(Item-finding records)
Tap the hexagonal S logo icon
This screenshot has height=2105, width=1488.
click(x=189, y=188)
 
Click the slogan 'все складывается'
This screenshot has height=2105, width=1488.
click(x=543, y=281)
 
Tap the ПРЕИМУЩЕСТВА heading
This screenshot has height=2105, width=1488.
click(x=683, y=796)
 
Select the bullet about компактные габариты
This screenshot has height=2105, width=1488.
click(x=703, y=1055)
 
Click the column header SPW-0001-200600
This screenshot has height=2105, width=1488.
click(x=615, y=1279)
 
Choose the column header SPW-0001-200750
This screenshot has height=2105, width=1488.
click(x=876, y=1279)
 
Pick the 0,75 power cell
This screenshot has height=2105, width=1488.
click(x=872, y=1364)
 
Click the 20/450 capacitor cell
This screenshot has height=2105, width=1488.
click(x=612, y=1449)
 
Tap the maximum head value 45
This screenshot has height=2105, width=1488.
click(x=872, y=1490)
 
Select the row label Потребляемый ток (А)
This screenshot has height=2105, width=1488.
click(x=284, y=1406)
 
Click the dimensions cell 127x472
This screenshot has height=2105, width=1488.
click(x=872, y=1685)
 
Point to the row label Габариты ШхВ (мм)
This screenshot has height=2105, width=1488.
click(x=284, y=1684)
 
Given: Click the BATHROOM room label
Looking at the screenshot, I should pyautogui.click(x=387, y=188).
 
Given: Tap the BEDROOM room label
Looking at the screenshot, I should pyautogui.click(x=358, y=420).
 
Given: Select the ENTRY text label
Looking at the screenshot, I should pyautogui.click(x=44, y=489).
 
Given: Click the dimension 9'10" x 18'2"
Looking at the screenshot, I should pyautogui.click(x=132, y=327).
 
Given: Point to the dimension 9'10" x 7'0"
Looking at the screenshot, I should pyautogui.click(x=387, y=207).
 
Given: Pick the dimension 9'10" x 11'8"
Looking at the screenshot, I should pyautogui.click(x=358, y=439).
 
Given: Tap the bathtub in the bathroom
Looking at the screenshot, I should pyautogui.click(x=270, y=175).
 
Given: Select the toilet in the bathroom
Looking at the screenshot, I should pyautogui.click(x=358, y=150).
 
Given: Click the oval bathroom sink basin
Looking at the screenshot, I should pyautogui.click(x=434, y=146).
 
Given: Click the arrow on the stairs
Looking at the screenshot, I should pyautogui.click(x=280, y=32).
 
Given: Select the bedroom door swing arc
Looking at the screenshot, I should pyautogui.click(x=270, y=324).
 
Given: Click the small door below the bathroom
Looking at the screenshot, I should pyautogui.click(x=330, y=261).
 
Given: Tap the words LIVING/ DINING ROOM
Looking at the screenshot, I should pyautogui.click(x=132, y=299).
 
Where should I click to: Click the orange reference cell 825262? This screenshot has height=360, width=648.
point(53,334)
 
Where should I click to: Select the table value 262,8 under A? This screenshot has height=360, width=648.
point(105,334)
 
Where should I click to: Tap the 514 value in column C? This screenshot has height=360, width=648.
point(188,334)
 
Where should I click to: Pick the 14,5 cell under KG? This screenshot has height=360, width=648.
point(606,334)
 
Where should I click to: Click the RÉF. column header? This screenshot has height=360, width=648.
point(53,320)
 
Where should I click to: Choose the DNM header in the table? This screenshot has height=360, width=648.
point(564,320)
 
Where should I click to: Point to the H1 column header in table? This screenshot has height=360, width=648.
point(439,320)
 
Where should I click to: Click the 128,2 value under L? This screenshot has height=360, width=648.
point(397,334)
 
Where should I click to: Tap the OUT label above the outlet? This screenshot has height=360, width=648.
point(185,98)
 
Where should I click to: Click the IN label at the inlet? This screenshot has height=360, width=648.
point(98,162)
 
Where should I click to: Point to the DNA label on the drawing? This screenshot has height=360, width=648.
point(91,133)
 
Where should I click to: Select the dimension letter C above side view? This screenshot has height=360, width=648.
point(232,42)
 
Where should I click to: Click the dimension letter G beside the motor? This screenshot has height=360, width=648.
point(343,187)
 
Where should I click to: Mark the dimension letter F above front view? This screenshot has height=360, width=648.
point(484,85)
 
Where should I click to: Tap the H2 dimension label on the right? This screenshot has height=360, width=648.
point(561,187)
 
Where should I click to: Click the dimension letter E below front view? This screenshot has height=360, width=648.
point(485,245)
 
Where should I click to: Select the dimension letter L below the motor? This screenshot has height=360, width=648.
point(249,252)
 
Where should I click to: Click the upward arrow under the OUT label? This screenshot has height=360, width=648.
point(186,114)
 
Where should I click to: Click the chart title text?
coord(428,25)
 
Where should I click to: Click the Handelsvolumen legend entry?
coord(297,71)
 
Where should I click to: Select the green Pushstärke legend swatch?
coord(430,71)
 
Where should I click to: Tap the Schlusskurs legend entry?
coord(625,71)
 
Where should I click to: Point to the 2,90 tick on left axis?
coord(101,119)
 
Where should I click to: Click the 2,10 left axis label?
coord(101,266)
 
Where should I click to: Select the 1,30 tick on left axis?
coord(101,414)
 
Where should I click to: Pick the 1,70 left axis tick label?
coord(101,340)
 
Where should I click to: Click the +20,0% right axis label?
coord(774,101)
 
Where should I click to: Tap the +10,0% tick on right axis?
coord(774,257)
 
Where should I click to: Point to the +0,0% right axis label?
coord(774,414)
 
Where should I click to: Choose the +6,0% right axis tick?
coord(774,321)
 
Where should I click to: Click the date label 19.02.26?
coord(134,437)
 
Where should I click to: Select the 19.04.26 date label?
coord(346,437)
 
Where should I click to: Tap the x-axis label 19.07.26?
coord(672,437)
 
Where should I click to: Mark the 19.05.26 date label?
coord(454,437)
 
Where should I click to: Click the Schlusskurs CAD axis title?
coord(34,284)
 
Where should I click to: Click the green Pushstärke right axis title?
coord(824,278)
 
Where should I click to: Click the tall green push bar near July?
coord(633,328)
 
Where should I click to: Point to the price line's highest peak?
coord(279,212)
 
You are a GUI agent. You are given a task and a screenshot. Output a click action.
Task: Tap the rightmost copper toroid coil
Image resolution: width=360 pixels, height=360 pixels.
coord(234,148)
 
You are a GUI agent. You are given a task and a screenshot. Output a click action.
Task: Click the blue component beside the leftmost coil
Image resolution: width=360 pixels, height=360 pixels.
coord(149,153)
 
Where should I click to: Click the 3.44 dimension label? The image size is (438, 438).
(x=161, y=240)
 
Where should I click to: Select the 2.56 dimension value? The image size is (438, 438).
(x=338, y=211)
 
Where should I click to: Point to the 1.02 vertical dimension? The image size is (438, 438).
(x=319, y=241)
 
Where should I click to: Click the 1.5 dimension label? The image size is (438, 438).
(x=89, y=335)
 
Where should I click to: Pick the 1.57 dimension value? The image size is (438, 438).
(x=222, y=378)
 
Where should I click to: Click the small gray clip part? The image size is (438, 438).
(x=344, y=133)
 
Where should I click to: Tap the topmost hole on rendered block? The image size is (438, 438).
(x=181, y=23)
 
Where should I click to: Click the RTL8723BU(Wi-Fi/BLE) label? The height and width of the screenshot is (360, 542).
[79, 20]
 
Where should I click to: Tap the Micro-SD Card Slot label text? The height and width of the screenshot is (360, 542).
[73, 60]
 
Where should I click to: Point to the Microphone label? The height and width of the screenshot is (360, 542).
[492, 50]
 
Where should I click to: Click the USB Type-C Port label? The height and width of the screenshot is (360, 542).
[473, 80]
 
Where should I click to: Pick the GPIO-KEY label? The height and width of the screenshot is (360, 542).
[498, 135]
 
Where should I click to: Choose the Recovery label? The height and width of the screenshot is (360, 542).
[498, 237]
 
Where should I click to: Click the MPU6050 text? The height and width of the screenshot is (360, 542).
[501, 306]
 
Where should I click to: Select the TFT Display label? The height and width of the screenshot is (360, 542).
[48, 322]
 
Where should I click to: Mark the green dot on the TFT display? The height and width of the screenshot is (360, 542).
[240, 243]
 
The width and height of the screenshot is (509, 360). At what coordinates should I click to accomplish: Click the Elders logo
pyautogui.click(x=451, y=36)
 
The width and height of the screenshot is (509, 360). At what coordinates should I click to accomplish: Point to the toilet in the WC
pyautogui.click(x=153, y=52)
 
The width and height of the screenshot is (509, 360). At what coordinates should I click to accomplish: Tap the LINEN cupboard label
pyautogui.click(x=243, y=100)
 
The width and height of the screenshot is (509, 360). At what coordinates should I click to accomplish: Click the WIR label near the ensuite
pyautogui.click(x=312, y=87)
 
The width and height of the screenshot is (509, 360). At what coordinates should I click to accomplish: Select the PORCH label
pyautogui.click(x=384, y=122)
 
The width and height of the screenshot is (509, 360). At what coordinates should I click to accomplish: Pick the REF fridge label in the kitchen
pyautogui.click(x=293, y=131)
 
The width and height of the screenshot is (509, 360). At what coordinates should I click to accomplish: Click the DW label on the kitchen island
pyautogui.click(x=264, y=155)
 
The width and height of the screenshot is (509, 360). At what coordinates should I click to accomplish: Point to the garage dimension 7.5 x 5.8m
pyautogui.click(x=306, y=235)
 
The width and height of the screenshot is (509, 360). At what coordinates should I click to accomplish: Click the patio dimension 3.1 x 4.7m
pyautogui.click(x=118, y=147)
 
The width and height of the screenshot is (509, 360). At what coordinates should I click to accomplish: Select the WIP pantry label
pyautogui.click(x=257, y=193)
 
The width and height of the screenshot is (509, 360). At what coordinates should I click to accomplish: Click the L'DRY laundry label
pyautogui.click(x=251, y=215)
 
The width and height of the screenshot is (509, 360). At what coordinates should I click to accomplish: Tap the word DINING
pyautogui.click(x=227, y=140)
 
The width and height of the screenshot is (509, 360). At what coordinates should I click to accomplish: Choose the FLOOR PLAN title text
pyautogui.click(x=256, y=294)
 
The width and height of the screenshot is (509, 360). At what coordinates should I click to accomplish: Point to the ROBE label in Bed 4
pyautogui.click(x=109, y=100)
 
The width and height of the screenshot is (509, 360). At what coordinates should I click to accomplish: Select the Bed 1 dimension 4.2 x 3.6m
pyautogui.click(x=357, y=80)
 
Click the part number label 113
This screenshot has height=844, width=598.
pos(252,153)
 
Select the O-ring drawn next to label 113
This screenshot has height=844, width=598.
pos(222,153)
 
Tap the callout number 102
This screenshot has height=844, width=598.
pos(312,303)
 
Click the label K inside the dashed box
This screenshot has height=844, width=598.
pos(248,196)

## INSTRUCTION
Arrange the lines of the records as a Markdown table with the columns "Row" and "Line". Start at the line containing "Click the dimensions cell 127x472", end at the line containing "click(x=284, y=1684)", include both of those lines, number the rows from 1, and leave out blank lines.

## SOLUTION FOR THIS TASK
| Row | Line |
|---|---|
| 1 | Click the dimensions cell 127x472 |
| 2 | This screenshot has height=2105, width=1488. |
| 3 | click(x=872, y=1685) |
| 4 | Point to the row label Габариты ШхВ (мм) |
| 5 | This screenshot has height=2105, width=1488. |
| 6 | click(x=284, y=1684) |